New case law
Corporate and Finance litigation
After two referrals to the Court of Cassation, the Court of Appeal has now confirmed, in a judgment dated 29 April 2026, that a provisional administrator of companies may not act outside the law, but is likewise subject to the legal provisions governing commercial companies and their directors. In Luxembourg, this clarification had been awaited for a long time, as case law had until now remained rather unclear on this issue, despite its fundamental importance.
The Court of Appeal was called upon to rule on the merits of a request for the replacement of a provisional administrator brought by a shareholder who, inter alia, criticised the administrator’s failure to comply with company law provisions. For years, the provisional administrator had argued that, as a court-appointed officer, he was not subject to company law in the same way as an ordinary director. The Court of Appeal rejected this argument, emphasising that, where entrusted with a general mission of management and administration, the provisional administrator must comply with the legal rules governing the operation of companies, including the legal obligations applicable to all corporate officers, save for those incompatible with his mandate.

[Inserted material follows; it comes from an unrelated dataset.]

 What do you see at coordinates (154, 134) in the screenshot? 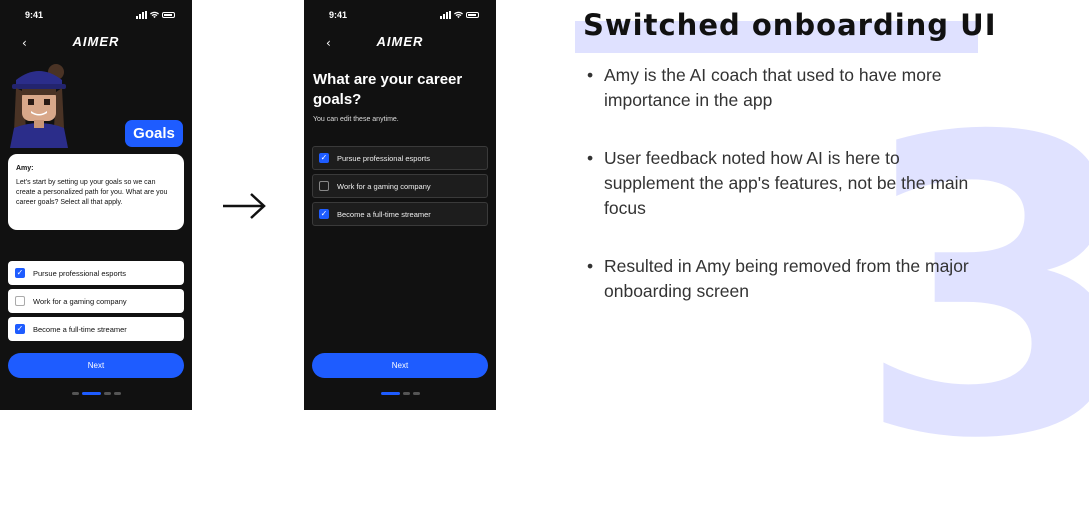
I see `goals-tag: Goals` at bounding box center [154, 134].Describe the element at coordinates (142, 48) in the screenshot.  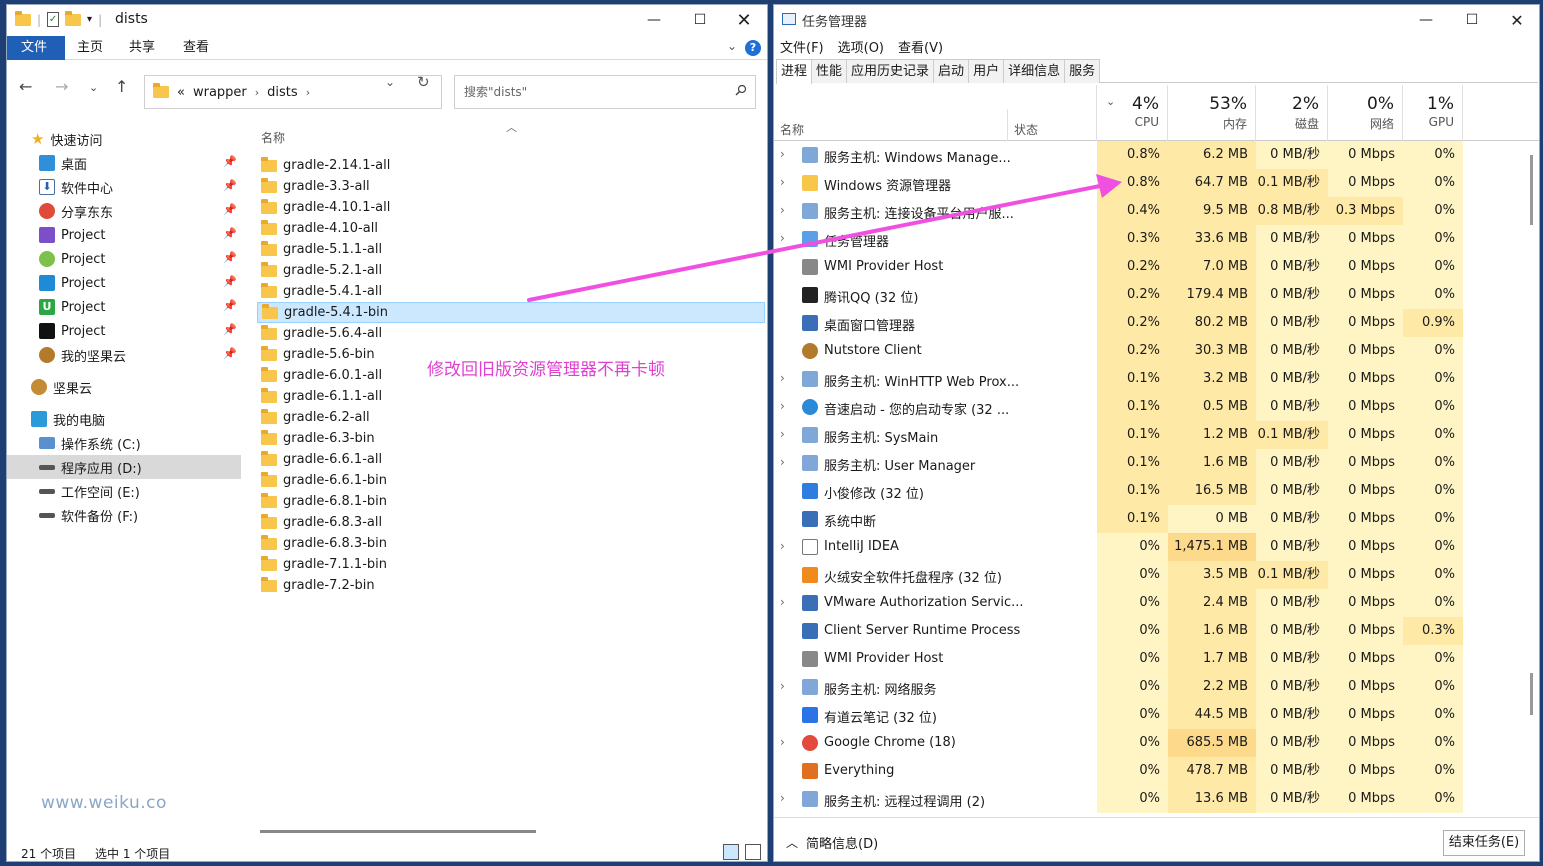
I see `tab-share: 共享` at that location.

From now on, no provisional administrator will be able to rely on his status as a court-appointed officer to avoid the legal obligations applicable to companies. Like any corporate officer, he will be required to prepare, present and submit annual accounts to the shareholders, produce management reports, arrange for audit reports in the context of the statutory audit of the accounts, convene and hold general meetings as required by law, respond to shareholders’ questions regarding management operations, etc., this list obviously not being exhaustive. The only limitation identified by the Court of Appeal concerns rules that are incompatible with the appointment or mission of a provisional administrator, such as for example his appointment by the court rather than by a general meeting of shareholders. This is a matter of common sense.
In the summary proceedings at hand, the Court of Appeal did unfortunately not draw all the consequences from its own decision, as it held that the breaches of company law committed by the provisional administrator were not, in themselves, sufficient to justify the replacement of the provisional administrator. This may be regrettable, but what matters here is that the principle has finally been settled: a court-appointed provisional administrator cannot evade the rules and legal obligations applicable to companies.
It remains to be seen how trial courts will apply this principle when ruling on liability actions brought against provisional administrators, and how criminal courts will apply the same principle established by the Court of Appeal, knowing that in company law matters, certain criminal offences are by nature purely material.